Monday, November 14, 2011

Day 56: Don't Call Me Sick

      Striped sweater, tribal maxi skirt, silver earrings, nude sandals.
      My ears are ringing, my limbs are aching, I'm pretty sure I'm about to vomit... It can be one of two things:  Sickness, or stress.
      Well, I have an immunity system of a God so I don't think I'm sick quite yet, its definitely the stress.
      The problem with stress is that its so common that you don't get any attention for it.  Wow, that sounds conceited, let me explain that.  As a junior in high school, I'm surrounded by hundreds of stressed out teens.  Its so normal to be stressed out that no one comes to your rescue when you are, because so many other students are managing it as well.  Okay, still a little narcissistic of me, but at least I admit it.
      If it were sickness, well then I would be taking it much more easy then I am now.  I have too much to do to slow down.

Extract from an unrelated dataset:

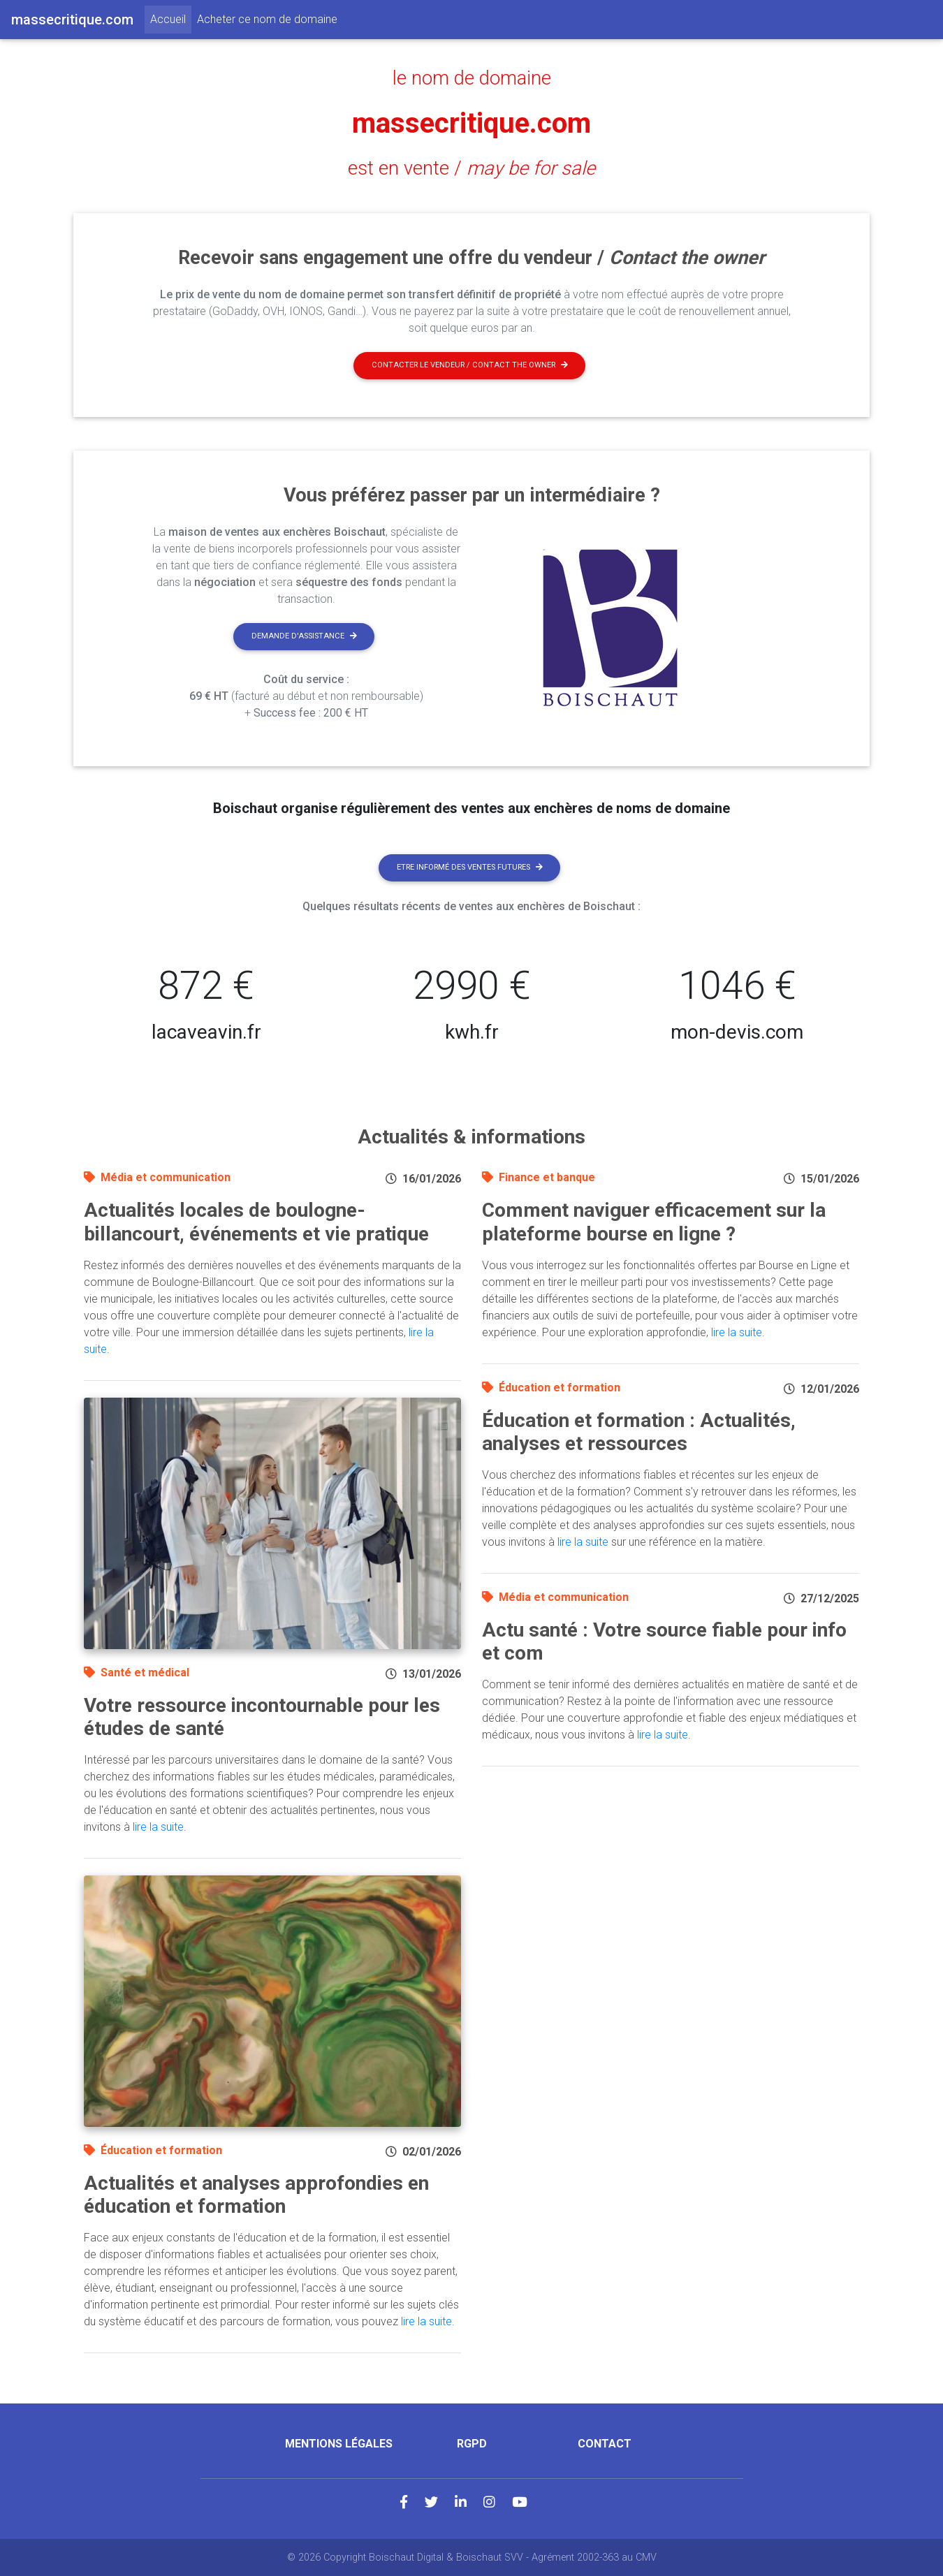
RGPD (472, 2443)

      I don't like to admit to being sick when I actually am.  I very much admit it on the weekends and holidays, but most certainly never on the weekdays.  This is partically because I don't want to miss school, but it is also because of my past experiences with staying home...
      When I was in the fourth grade, I got the flu and had to stay home from school for two whole weeks.  I got to do whatever I wanted in those two weeks.  I would lay in my parents bed all day while watching Spongebob Squarepants and eating waffles.  After that year, things were different. 
      Whenever I would want to stay home from school, my parents would ask me if I was absolutely sure, and if I responded yes, then they would say, "Alright, do what you have to do then."  That automatically makes me feel guilty of course!  I'm not going to want to stay home if it sounds like there will be consequences.  Of course the scewed meaning of their words was all in my head, and I'm sure my parents didn't mean for it to sound that way.  However, it did.
      If I then chose that it was absolutely essential for my well-being to stay at home, I would be told to put my phone and computer in the kitchen, go into my room, shut my blinds, and go to bed.  Okay, I know that in context, that is the healthy thing to do, but when my sister comes home and asks what I did at home all day, and she responds with, "Really?  Cause ya know when I stay home sick, Mom lets me watch TV all day!", I feel cheated (Not to mention I despise when people tell me to put MY property in THEIR possession.  I love my phone, and although my parents pay the bill, its one of the few things I can call mine).  It's probably because shes the favorite child.
      I'm just kidding, Susan and Gary don't choose favorites...  ha...
      I'm sure now you can't blame me for my anxiety about getting sick, which I can actually make myself be if I get too stressed out.  Its like a magic trick.  Gary told me I was going to give myself an aneurysm if I keep stressing out like I do.  We cant let that happen, aneurysm means surgery, and surgery means missing school, and you know what that would mean for me...
      My mother is going to get mad at me for this post, because she actually is wonderful when I'm sick and would do anything to make me feel better, but I read in between the lines and focus on me...  Narcissist.